ECCOMAS 2024

MS140 - Reduced Order Models and Artificial Intelligence for Industrial Applications

Organized by: M. Carlino (DAAA, ONERA, Université Paris-Saclay & INRIA, France), N. Ferro (MOX, Dipartimento di Matematica, Politecnico, Italy), M. Lupo Pasini (Oak Ridge National Laboratory, United States) and S. Perotto (MOX, Dipartimento di Matematica, Politecnico, Italy)

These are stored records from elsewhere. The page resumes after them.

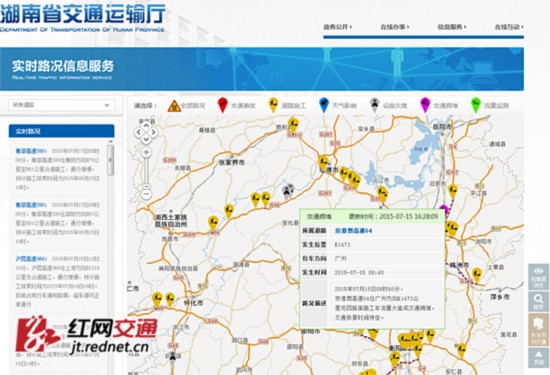The width and height of the screenshot is (550, 375).
Task: Show all road conditions via triangle 全部路况 icon
Action: (x=174, y=106)
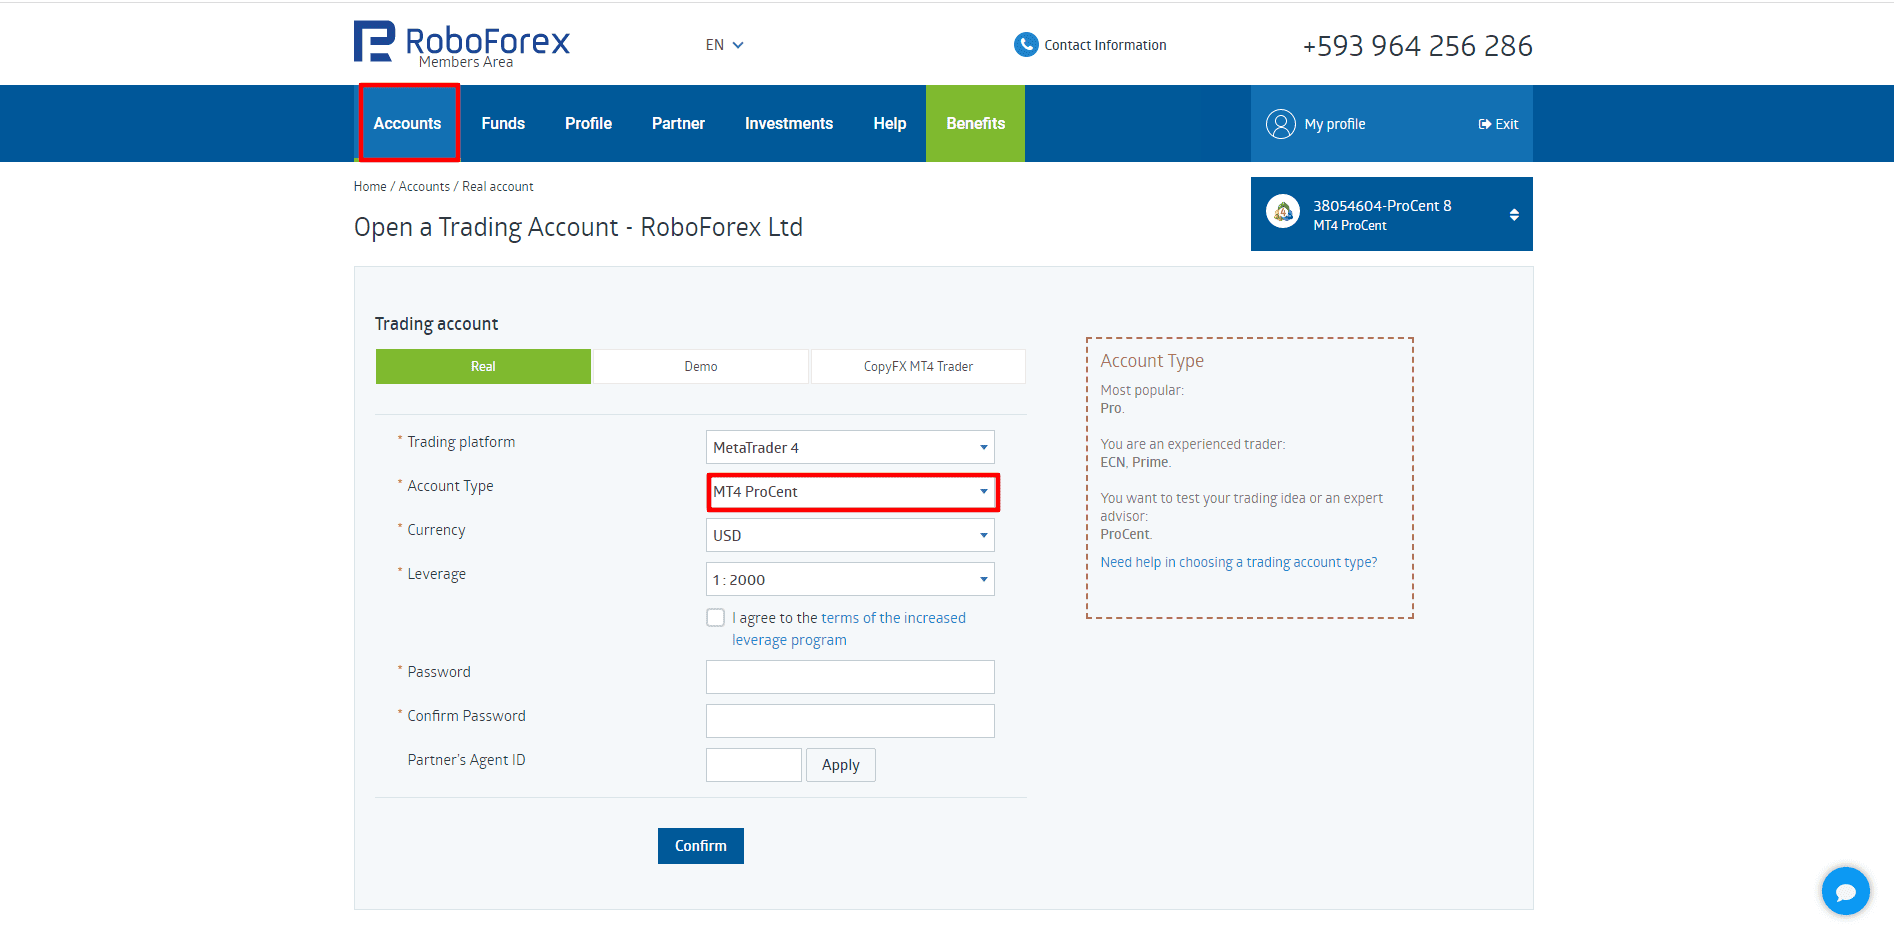Screen dimensions: 1894x938
Task: Open the Leverage 1:2000 dropdown
Action: pos(850,579)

Keywords: Artificial intelligence (AI), Deep Learning, Dimensionality Reduction, Neural Networks, Reinforcement Learning
Reduced Order Models (ROMs) and Artificial Intelligence (AI) have gained significant attention in industrial applications thanks to their ability to reduce the computational cost and time of physics-based computational methods, while still maintaining a sufficient degree of accuracy, which enables the time-effective completion of decision-making processes. On the one hand, ROMs reduce the dimensionality of high-fidelity models while retaining essential features for faster and still accurate modelling of complex physical and engineering systems. On the other hand, AI extracts relevant features from available data to develop (1) effective Machine Learning (ML) surrogate models that temporarily replace expensive calculations and (2) generative models (GMs) that judiciously guide the exploration of physical parameter spaces for effective design and calibration of complex systems. The goal of the minisymposium is to bring together recent scientific advances in ROMs, ML surrogate models and GMs, from both academia and industry, in the most diverse tasks regarding industrial production. Key applications and areas of interest where ROMs and AI are particularly relevant include i) manufacturing process optimization; ii) structural analysis and design, particularly in industries such as aerospace and automotive, for virtual testing and predictions on structural responses; iii) energy systems and grid optimization for managing power generation, transmission and distribution; iv) fluid dynamics and aerodynamics such as airfoil design, flow control and turbulence modelling in the areas of aircraft and turbines production; v) robotics, for the reduction of complex engineering processes and advanced control strategies; up to vi) smart predictive maintenance and supply chain optimization. This minisymposium is thought as a mathematical interdisciplinary platform for the discussion on the state-of-the-art concerning a smarter industry with a lighter impact on computational costs and times. As far as the numerical mathematical modelling is concerned, we encourage the dissemination of works both methodologically and more application-oriented related - and not limited – to artificial intelligence, deep and reinforcement learning, data-driven (reduced order) models and computational sciences.